Official Israeli police data reveals a staggering 73% drop in investigations into violent crimes committed by illegal paramilitary Israeli colonizers against Palestinians and their property in the occupied West Bank over the past two years.

According to Israel’s Channel 12, only 60 investigation files were opened in 2024—down from 150 in 2023 and 235 in 2022.

This marks a 58% drop in one year and a 73% overall decline. Despite a documented surge in colonizer attacks, including incidents resulting in Palestinian fatalities, not a single indictment was filed in 2024.

The Times of Israel reported that “not one settler was indicted in 2024 for attacks on Palestinians in the West Bank,” underscoring what rights groups describe as a collapse in law enforcement under far-right National Security Minister Itamar Ben Gvir.

The data also reveals a near-total breakdown in prosecution. In 2023, only about 10% of opened cases led to indictments.

In 2024, most investigations were either closed due to “lack of evidence” or “public interest,” or remain unresolved.

Documented crimes include physical assault, property destruction, live fire targeting Palestinians, threats, and public disorder. For example:

These figures reflect a sharp decline in investigations opened by Israeli police into colonizer-perpetrated crimes—not a reduction in actual violence:

  • Assault investigations dropped from 83 in 2022 to just 30 in 2024—a 63% decrease in enforcement.
  • Property damage investigations fell from 56 to 21—a 62% drop in police response.
  • Incidents of colonizers opening fire on Palestinians declined from 13 to 4—a 69% reduction in documented investigations.

This drop does not indicate a decrease in colonizer violence. On the contrary, Israeli army records show over 700 colonizer attacks in 2025 alone.

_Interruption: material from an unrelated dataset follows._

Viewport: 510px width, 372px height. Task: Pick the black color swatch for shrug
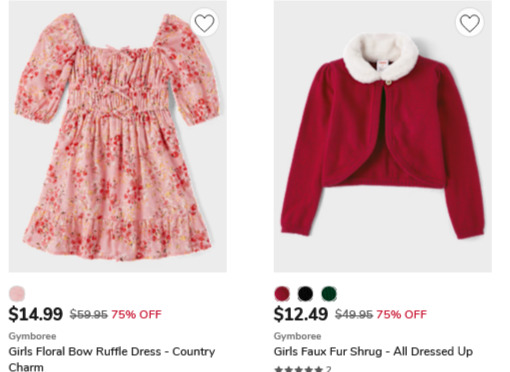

The collapse in investigations underscores the systemic impunity granted to illegal paramilitary Israeli colonizers operating across the occupied West Bank.

– Assault investigations dropped from 83 in 2022 to 30 in 2024—a 63% decrease in enforcement.

– Property damage investigations fell from 56 to 21—a 62% drop in police response.

– Investigations into colonizers opening fire on Palestinians declined from 13 to 4—a 69% reduction in documented cases.

These figures do not reflect a decrease in violence, but rather a collapse in enforcement. The Israeli army itself recorded over 700 colonizer attacks in 2025 alone, many involving arson, shootings, and coordinated assaults on Palestinian communities.

Human rights organizations, including Yesh Din, have long documented what they describe as a systemic failure by Israeli authorities to investigate or prosecute ideologically motivated violence by colonizers.

This failure, they argue, is not incidental—but structural, deliberate, and politically sanctioned.

Since the beginning of 2025, Israeli forces and paramilitary colonizers have killed 236 Palestinian civilians in the occupied West Bank—including 46 children and 7 women. Of those, 13 were killed by colonizers.

According to the Shireen Observatory, fatalities by district include: 80 in Jenin, 42 in Nablus, 30 in Tubas, 20 in Hebron, 19 in Ramallah, 17 in Tulkarem, 9 in Bethlehem, 9 in Jerusalem, 6 in Qalqilia, 3 in Salfit, and 1 in Jericho.

At dawn Thursday, illegal paramilitary Israeli colonizers set fire to the Hajja Hamida Mosque, located between the towns of Deir Istiya and Kifl Haris, near Salfit. in the central part of the occupied West Bank.

On Wednesday, illegal Israeli colonizers carried out a number of attacks against Palestinians in the occupied West Bank, resulting in the injury of at least four citizens, including a woman in Bethlehem, Jericho, and Salfit. Occupation forces razed land and expropriated 38 dunams of land belonging to the town of Beit Ummar, north of Hebron in the southern West Bank.

All of Israel’s colonies in the occupied West Bank, including those in and around occupied East Jerusalem, are illegal under International Law, the Fourth Geneva Convention in addition to various United Nations and Security Council resolutions. They also constitute war crimes under International Law.

Article 33 of the Fourth Geneva Convention prohibits collective punishment and acts of terror against civilian populations.

Article 49 of the Fourth Geneva Convention states: “The Occupying Power shall not deport or transfer parts of its own civilian population into the territory it occupies.” It also prohibits the “individual or mass forcible transfers, as well as deportations of protected persons from occupied territory”.

Articles 53 and 147, prohibit the destruction of civilian property and classify pillage as a war crime.